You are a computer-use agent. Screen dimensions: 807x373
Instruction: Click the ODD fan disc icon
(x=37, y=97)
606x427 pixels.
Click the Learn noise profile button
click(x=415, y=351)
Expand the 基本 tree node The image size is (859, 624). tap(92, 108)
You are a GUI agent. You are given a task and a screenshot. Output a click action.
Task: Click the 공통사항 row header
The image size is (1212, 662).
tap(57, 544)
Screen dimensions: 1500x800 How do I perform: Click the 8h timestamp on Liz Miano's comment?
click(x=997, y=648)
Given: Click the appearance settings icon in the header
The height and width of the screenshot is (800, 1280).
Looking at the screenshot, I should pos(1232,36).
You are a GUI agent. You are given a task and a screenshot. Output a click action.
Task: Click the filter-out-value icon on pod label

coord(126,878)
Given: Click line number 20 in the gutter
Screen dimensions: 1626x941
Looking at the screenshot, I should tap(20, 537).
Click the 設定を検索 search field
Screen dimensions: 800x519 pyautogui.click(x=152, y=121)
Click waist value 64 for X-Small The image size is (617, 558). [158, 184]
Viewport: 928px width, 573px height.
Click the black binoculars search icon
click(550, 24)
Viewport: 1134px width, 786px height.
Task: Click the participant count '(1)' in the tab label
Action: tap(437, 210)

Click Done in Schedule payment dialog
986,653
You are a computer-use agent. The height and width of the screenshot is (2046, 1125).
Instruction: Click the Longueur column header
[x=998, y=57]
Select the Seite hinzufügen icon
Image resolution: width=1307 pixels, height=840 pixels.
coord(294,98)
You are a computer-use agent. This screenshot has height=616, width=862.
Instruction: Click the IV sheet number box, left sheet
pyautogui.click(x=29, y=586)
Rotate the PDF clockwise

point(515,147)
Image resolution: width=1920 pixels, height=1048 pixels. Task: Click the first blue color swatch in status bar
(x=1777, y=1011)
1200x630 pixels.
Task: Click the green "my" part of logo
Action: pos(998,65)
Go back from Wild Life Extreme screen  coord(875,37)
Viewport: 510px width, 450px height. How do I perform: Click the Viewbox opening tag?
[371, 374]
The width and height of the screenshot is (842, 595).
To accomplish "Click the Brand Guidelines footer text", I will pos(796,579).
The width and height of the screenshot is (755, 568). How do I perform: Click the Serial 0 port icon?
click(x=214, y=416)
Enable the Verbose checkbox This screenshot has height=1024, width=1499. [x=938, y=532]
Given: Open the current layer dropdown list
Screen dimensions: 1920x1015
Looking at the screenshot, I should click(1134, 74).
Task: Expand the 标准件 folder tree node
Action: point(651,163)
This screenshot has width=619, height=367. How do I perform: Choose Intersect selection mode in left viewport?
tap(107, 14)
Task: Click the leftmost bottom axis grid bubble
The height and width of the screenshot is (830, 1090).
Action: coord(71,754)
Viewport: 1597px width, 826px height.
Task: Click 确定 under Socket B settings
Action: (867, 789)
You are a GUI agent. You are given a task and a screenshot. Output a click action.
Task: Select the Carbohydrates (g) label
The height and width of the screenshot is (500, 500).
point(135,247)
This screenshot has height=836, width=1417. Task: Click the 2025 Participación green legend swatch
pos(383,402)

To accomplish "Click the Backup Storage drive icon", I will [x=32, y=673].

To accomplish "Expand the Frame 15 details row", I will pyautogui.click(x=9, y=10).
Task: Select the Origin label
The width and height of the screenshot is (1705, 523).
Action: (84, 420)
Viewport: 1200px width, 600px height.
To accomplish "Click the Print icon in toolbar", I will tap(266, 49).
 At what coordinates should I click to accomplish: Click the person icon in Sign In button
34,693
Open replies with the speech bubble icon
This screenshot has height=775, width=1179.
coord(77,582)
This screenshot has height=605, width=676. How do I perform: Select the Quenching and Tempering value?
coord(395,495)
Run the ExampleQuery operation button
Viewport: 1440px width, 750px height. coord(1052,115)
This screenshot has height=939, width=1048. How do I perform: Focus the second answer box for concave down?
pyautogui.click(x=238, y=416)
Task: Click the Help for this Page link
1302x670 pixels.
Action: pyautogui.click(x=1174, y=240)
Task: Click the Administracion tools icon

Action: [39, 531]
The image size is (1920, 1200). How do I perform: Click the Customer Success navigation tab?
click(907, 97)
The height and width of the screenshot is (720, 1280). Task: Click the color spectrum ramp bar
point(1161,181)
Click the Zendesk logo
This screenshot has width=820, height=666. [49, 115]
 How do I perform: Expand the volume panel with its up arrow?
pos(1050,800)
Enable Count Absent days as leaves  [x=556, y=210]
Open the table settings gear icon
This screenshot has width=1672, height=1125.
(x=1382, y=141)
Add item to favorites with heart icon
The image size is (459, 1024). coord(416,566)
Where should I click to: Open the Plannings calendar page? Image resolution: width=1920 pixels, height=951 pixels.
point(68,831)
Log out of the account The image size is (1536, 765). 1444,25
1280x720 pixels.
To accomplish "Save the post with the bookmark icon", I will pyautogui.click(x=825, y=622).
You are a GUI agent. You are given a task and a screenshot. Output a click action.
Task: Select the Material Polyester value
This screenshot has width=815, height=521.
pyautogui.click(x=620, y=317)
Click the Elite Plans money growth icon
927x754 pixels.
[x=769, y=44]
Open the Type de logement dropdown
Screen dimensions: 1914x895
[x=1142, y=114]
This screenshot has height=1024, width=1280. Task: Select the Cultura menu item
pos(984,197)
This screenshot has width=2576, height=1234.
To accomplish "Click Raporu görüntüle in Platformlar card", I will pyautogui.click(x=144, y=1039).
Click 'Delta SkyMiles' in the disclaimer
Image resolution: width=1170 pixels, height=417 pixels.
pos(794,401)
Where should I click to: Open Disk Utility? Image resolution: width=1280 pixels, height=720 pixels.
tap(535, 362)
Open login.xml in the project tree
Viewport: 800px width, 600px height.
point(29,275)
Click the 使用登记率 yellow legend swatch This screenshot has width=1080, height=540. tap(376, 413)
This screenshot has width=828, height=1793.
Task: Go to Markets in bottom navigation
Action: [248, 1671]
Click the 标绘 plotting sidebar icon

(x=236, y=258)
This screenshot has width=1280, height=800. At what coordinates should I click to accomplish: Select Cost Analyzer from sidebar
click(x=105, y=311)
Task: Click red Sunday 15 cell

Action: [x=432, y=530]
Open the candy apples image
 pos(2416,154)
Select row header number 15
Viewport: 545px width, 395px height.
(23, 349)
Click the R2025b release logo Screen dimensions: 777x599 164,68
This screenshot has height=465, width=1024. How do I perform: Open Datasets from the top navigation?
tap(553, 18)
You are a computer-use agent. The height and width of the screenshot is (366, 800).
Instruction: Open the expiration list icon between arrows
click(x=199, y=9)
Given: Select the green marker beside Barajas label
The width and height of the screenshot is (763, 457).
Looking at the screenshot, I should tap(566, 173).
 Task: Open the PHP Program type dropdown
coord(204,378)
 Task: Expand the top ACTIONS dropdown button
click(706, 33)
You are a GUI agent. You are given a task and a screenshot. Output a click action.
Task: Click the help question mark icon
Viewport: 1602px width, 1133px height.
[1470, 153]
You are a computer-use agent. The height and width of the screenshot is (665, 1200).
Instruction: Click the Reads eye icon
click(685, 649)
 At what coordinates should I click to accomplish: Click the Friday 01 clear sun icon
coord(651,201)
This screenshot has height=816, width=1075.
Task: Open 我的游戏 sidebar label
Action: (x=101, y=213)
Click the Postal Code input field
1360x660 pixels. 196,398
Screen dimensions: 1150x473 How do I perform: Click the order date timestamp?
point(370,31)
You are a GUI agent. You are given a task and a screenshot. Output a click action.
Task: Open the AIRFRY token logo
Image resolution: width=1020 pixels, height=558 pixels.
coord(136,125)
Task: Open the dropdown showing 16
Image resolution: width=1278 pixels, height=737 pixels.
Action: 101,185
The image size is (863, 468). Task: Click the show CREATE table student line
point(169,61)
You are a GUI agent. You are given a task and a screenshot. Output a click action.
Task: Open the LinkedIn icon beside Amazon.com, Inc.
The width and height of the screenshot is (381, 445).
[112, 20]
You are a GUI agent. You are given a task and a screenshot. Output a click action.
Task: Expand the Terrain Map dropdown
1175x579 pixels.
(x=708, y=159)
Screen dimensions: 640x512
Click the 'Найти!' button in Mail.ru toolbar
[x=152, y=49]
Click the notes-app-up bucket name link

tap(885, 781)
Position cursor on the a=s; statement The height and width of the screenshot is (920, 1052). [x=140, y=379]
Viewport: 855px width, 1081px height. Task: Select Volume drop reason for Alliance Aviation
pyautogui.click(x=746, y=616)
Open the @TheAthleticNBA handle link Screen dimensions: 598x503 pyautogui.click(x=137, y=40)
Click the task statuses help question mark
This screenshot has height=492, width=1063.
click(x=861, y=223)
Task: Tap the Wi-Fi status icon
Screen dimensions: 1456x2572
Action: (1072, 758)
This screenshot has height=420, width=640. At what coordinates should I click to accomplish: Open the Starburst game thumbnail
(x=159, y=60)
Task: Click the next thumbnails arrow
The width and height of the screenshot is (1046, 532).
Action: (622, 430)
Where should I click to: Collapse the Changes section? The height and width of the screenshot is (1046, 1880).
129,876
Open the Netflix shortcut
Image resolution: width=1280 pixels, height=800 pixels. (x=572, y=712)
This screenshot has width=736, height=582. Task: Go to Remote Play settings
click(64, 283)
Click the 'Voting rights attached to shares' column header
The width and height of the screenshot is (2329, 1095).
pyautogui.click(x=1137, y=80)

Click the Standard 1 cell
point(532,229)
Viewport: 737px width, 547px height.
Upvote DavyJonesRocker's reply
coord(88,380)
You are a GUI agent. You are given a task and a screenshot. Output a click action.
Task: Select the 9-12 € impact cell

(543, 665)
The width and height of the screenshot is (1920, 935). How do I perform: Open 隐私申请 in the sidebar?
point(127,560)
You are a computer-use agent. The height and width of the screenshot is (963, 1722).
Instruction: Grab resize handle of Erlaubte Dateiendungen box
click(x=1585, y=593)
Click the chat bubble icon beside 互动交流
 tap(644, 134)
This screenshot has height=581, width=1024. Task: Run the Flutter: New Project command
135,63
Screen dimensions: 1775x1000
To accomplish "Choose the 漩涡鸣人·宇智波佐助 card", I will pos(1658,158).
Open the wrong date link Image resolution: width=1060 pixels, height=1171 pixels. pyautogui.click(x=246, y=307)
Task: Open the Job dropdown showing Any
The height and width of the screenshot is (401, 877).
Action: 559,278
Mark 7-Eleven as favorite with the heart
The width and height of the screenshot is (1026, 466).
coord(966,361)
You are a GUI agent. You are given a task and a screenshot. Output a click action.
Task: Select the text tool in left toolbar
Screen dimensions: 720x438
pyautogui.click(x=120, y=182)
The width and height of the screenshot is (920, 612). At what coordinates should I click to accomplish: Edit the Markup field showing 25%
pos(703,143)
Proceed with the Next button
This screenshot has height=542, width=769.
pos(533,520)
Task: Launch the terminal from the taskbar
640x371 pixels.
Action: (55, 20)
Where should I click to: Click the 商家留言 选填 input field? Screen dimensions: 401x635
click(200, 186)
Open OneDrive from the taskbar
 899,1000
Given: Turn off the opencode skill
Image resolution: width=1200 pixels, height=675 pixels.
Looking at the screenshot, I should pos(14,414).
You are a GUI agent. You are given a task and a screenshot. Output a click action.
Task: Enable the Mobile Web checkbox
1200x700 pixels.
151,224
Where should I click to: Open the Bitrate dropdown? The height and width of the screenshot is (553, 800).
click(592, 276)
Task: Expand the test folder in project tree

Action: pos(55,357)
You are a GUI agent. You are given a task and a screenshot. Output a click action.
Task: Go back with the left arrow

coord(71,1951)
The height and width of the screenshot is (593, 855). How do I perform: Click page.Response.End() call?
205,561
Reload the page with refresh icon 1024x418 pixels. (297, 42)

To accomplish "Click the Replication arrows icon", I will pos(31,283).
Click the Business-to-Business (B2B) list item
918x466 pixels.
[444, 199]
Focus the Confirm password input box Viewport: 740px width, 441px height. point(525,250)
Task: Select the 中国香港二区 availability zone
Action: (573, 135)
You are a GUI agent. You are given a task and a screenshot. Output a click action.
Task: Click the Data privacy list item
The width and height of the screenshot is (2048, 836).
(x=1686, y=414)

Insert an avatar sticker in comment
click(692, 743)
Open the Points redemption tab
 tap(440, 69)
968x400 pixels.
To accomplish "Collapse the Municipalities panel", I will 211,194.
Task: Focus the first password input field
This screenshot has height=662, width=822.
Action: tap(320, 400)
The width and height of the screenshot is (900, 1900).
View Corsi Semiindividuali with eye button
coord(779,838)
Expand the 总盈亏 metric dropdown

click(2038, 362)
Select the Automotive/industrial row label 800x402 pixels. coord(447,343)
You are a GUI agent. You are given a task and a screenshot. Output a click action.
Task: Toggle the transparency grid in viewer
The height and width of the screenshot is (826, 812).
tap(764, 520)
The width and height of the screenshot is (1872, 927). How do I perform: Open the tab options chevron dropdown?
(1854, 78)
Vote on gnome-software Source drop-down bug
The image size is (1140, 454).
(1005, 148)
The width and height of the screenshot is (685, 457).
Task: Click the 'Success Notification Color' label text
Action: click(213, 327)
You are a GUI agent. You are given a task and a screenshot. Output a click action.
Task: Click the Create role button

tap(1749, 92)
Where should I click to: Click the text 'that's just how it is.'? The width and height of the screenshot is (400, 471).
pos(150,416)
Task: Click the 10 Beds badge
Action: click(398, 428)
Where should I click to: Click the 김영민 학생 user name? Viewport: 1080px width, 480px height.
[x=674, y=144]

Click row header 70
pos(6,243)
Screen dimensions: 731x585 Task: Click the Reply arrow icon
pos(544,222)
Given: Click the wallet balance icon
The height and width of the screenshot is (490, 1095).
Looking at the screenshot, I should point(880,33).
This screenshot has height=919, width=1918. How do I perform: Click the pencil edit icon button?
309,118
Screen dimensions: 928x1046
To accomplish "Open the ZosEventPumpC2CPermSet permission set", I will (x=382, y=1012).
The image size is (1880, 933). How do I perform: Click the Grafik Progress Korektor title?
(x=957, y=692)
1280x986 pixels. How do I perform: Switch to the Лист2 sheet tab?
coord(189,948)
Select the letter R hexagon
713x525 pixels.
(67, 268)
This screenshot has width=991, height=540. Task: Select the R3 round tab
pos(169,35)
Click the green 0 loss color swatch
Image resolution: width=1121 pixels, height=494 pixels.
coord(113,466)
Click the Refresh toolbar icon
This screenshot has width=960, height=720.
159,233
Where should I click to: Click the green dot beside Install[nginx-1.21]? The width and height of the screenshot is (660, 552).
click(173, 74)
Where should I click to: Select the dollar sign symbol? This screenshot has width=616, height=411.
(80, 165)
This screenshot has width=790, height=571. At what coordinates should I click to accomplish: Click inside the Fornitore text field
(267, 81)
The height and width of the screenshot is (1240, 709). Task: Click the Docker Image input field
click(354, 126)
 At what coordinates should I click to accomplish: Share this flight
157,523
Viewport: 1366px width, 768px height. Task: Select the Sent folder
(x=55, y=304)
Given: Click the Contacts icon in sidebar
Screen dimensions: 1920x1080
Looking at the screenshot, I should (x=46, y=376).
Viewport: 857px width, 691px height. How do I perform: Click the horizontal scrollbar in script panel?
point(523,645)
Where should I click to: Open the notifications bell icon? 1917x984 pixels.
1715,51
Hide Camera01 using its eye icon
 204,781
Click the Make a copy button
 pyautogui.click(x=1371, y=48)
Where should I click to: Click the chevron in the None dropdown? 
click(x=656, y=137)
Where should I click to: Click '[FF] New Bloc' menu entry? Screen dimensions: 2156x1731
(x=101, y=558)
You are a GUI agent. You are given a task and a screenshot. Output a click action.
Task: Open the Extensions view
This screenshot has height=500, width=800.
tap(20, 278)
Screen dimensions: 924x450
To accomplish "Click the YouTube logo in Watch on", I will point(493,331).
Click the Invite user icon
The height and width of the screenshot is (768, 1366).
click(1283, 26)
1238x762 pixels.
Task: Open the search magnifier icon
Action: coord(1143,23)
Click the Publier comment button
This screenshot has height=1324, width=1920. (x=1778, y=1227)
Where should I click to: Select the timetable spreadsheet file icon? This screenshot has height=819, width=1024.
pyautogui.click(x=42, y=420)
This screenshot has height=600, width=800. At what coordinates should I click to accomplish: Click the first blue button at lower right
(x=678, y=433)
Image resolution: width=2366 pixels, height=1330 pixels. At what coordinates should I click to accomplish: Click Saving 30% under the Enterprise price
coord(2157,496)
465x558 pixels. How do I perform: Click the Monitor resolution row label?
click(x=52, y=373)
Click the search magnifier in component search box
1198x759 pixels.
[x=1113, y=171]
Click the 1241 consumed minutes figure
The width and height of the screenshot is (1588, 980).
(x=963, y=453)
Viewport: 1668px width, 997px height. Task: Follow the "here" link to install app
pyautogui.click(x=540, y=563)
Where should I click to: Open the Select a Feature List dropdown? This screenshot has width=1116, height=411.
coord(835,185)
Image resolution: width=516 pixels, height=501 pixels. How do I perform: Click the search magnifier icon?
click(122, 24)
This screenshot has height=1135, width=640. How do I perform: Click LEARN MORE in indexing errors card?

______

## [Description of the task]
Wherever the word "checkbox" appears in the entries above, copy that whole line.

## [Completed task]
Enable the Verbose checkbox This screenshot has height=1024, width=1499. [x=938, y=532]
Task: Enable the Mobile Web checkbox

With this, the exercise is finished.